2.2. L'activité réellement nouvelle
L'activité exercée doit être réellement nouvelle. Cela signifie que les entreprises issues d'actions de concentration, de restructuration ou d'extension d'activités préexistantes ou constituées pour la reprise de telles activités, ne peuvent pas bénéficier des allègements.
La loi de finances pour 2000 a précisé la notion d'extension d'activité et disposé qu'elle impliquait un contrat ayant pour objet d'organiser un partenariat avec l'ancienne société (art. 44 sexies III du CGI).
Là aussi, la jurisprudence est plus que pléthorique. La jurisprudence de ce début d'année 2004 précise que :
Bien qu'il ait conclu un contrat de concession exclusive avec un constructeur automobile de renom, le contribuable qui crée, développe une nouvelle clientèle et exerce de manière indépendante, peut bénéficier du régime de faveur.
Une activité complémentaire de celle d'une autre société, soumise aux exigences de celle-ci en matière de gestion financière et commerciale, aux termes d'un contrat de concession, ne constitue pas une extension d'activités préexistantes.
Ne constitue pas une entreprise nouvelle, une société réalisant des plans, mais dont les directives du client lui interdisait tout rôle de conception et qui disposait de moyens matériels et financiers limités.

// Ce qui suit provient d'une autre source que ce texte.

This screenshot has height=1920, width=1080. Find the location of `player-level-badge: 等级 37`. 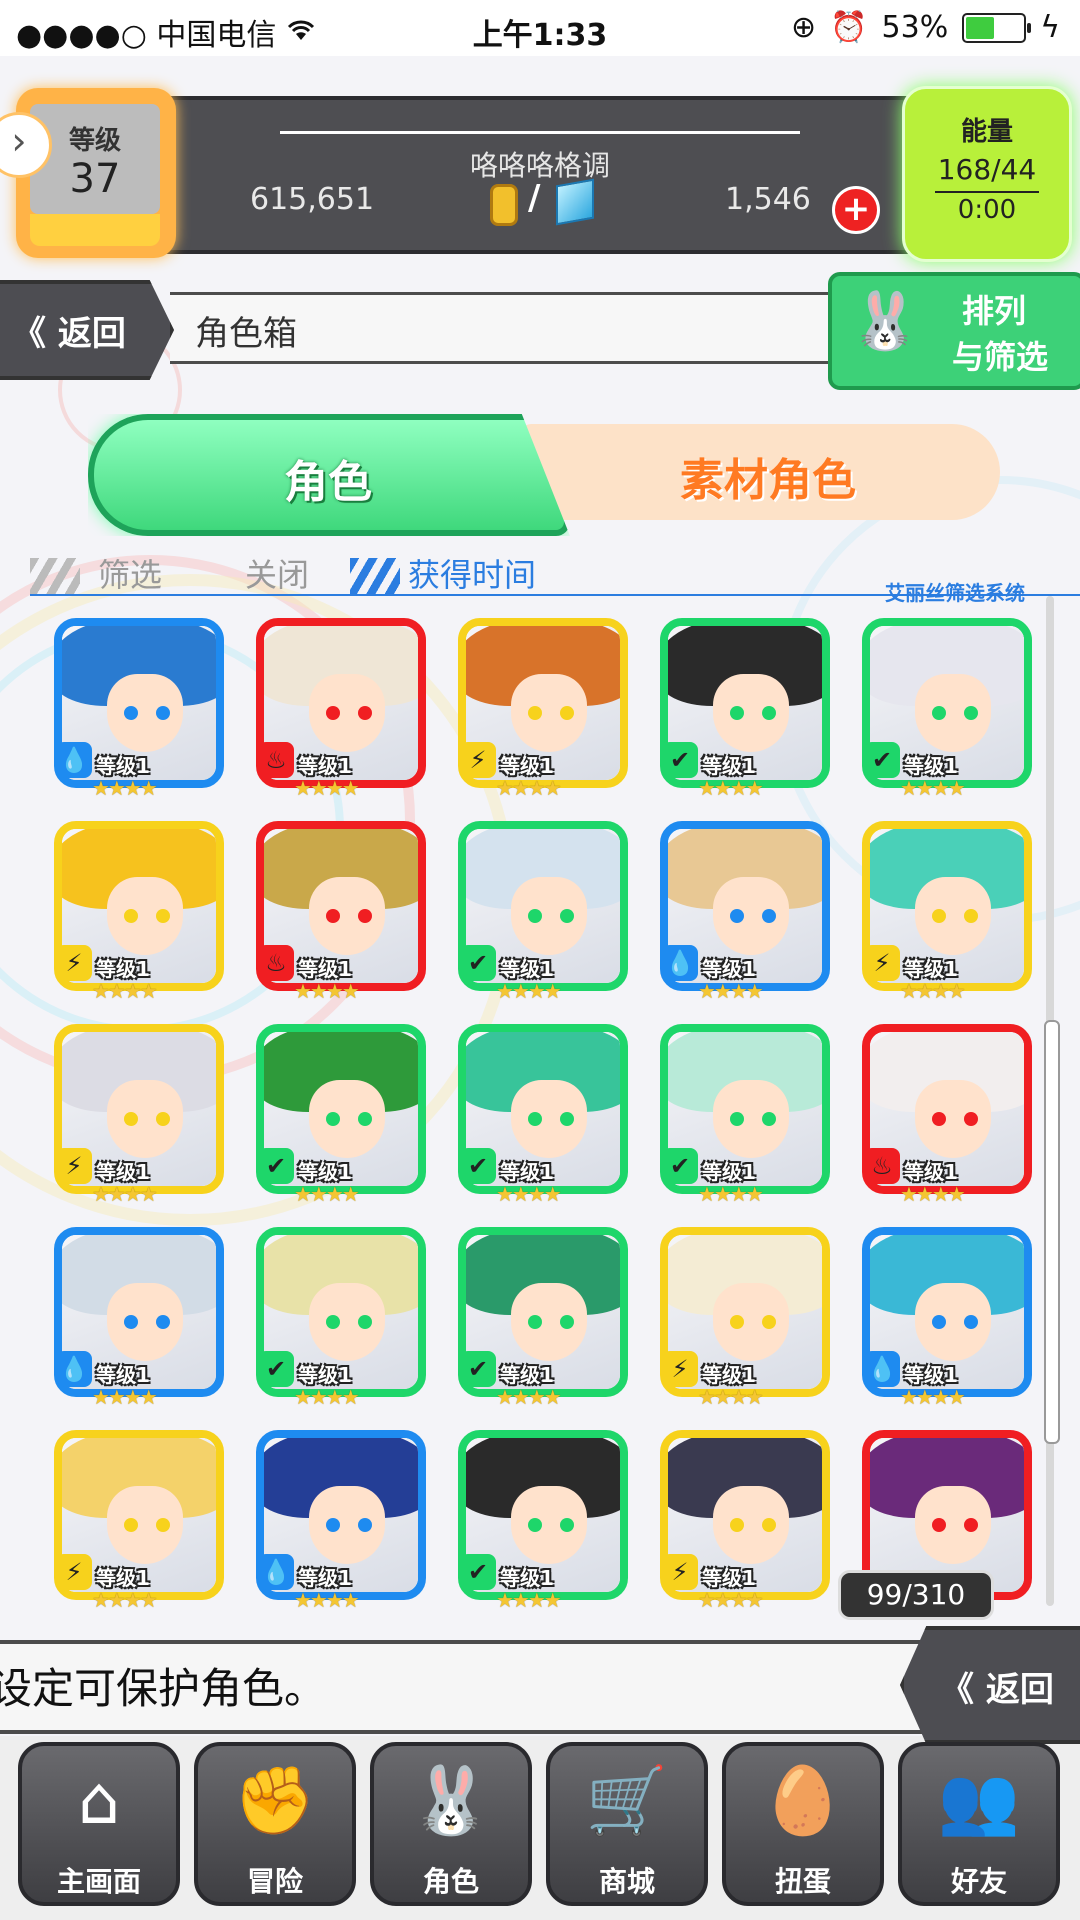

La simple transformation, sans création d'une personne morale distincte et sans changement de régime fiscal, d'une entreprise individuelle en société de fait, en l'absence d'apport ou de modification des éléments d'actif, est exclue du régime d'exonération.
Un prothésiste dentaire partageant avec son père les locaux, le matériel, et la clientèle ne peut bénéficier des allégements fiscaux prévus, dès lors que cette communauté de moyen et clientèle caractérise l'extension d'une activité préexistante.
Si malgré ces quelques conseils, vous hésitez encore à créer votre entreprise dans une zone défavorisée du territoire afin de répondre à l'appel du Gouvernement, sachez qu'il existe, outre l'exonération temporaire d'impôt sur les bénéfices, d'autres avantages fiscaux en matière de taxe professionnelle, de taxe foncière sur les propriétés bâties et même en matière de droit d'enregistrement.
De plus vous avez la possibilité d'obtenir de l'administration fiscale un accord préalable sur l'éligibilité de votre situation au régime de faveur. Cet accord, rendu possible en application de l'article L. 80 B du LPF (N° Lexbase : L1387DP3), doit être formulé, par écrit, préalablement à l'opération en cause.
Si l'administration ne vous répond pas dans un délai de trois mois, à compter de la réception de la demande ou de la réception de la totalité des éléments nécessaires dans l'hypothèse où celle-ci a été amenée à vous demander des précisions complémentaires, son accord vous est tacitement acquis.
D'autre part, vous pouvez aussi consulter, dans chaque direction territoriale des services fiscaux, un correspondant départemental qui vous renseignera et se prononcera sur l'éligibilité au dispositif de votre entreprise, mais ce, à condition que vous ayez, auparavant, sollicité un accord de l'administration. Cet avis engage l'administration fiscale et vous permet de vous prévaloir pour l'avenir d'une prise de position formelle du service fiscal (QE n° 32506 de Jean-Jacques Delvaux, JOANQ du 27 novembre 1995, p. 4984, min. Economie et Finances, réponse publ. du 22 avril 1996, p. 2195, 10e législature N° Lexbase : L2102DYI).